Schuldenberg von rund 1,5 Milliarden Euro

Lübeck sitzt auf einem Schuldenberg von rund 1,5 Milliarden Euro. Dass nun viele Sanierungsprojekte ins Rollen gebracht werden, hängt auch mit den Fördergeldern von Bund und Land zusammen. Doch diese Gelder sind an Fristen geknüpft. Z.B. bei der Sanierung der Bahnhofsbrücke: Nur wenn der Baubeginn noch 2019 erfolgt, kann die Stadt Bundesgelder in Höhe von 5,5 Millionen Euro nutzen. Doch ob die Possehlbrücke bis dahin fertig ist, ist äußerst fraglich.

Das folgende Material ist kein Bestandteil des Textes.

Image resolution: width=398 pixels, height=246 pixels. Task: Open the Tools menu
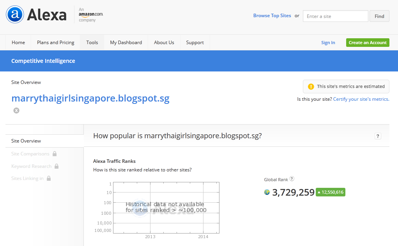(92, 43)
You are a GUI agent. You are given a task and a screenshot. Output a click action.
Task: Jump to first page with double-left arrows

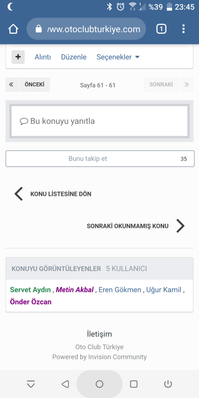pos(12,84)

Lübecks parteilose Bausenatorin hofft darauf, dass auch danach weiter Fördergelder fließen. Zudem wird geprüft, ob die Bahnhofsbrücke noch durch zusätzliche Investitionen zumindest für ein paar Jahr ertüchtigt und die Stadt damit Zeit gewinnen kann. Doch sei angesichts aller anstehenden Vorhaben auch eines klar:
"Die Vorstellung, wir sind mit der einen Baumaßnahme fertig und dann werden wir nie wieder bauen in dieser Stadt – die lässt sich nicht halten."

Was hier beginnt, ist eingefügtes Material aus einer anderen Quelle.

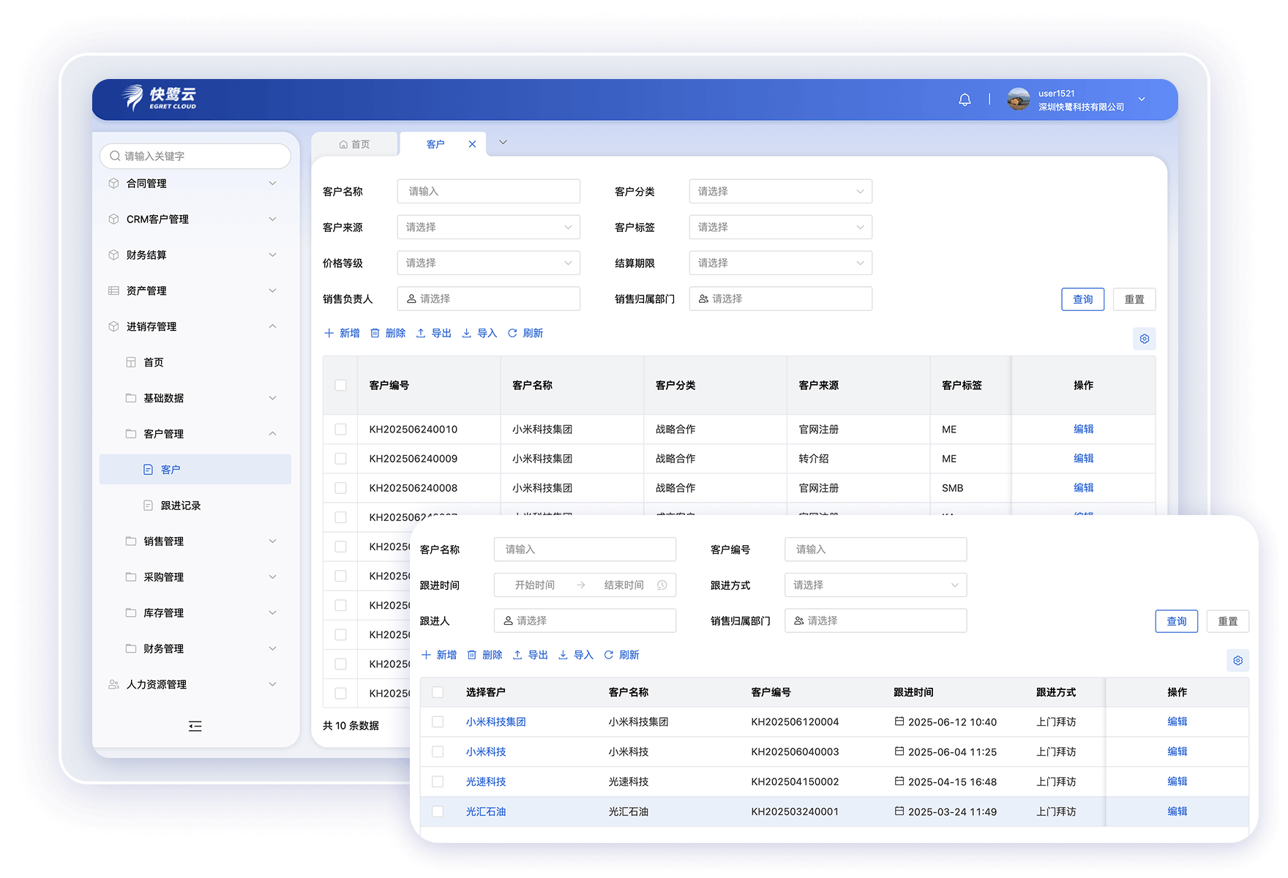1288x878 pixels.
Task: Click the 查询 button in customer filter
Action: click(x=1082, y=299)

"Der Rückstau ist irgendwo immer"

25 Buslinien- und Fährlinien zählt der Lübecker Stadtverkehr. Koordiniert werden sie aus der Betriebsleitstelle im Lübecker Norden. Magnus Temer arbeitet hier seit 20 Jahren. Und ist besonders dann gefordert, wenn irgendwo plötzlich eine Umleitung nötig ist.
"Das geht von null auf hundert manchmal. Und manchmal ist auch mal `ne Stunde, wo es nur Alltagsgeschäfte sind, Wagen defekt, kann aber auch schnell mal umschlagen, wenn draußen irgendwo `n Unfall ist."

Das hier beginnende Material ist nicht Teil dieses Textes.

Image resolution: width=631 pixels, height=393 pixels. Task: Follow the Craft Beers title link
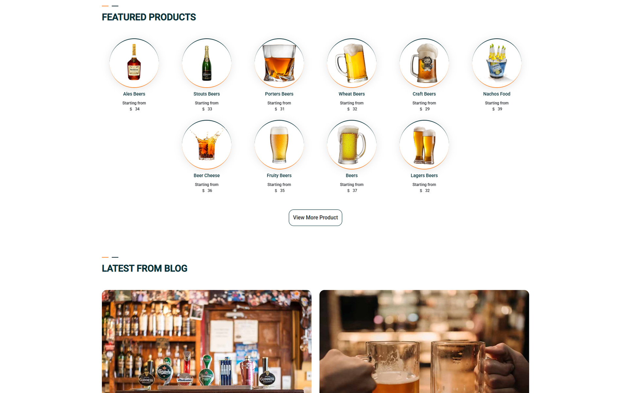click(424, 94)
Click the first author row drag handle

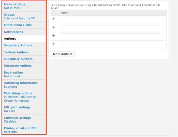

Zwei Buslinien werden wegen der Brückenbaustellen derzeit umgeleitet. Andererseits sind solche und kurzfristige Störungen nichts neues, sagt Temer. Was auch mit Lübecks besonderer Geografie zu tun habe.
"Eigentlich ist das in Lübeck immer schon so gewesen. Lübeck ist so aufgebaut: Wenn an einer Stelle irgendwas ist, das pflanzt sich durchs gesamte Stadtgebiet durch. Weil Sie keine Möglichkeiten haben, frühzeitig auszuweichen und irgendwo anders zu fahren. Der Rückstau ist irgendwo immer. Eine Brücke fällt aus – und schon ist der Laden dann auch an anderen Ecken dicht."
Ansonsten gebe es natürlich in bestimmten Fällen immer noch ein anderes Verkehrsmittel, das aus Temers Sicht in Frage kommt. Sofern das Wetter gut ist: das Fahrrad.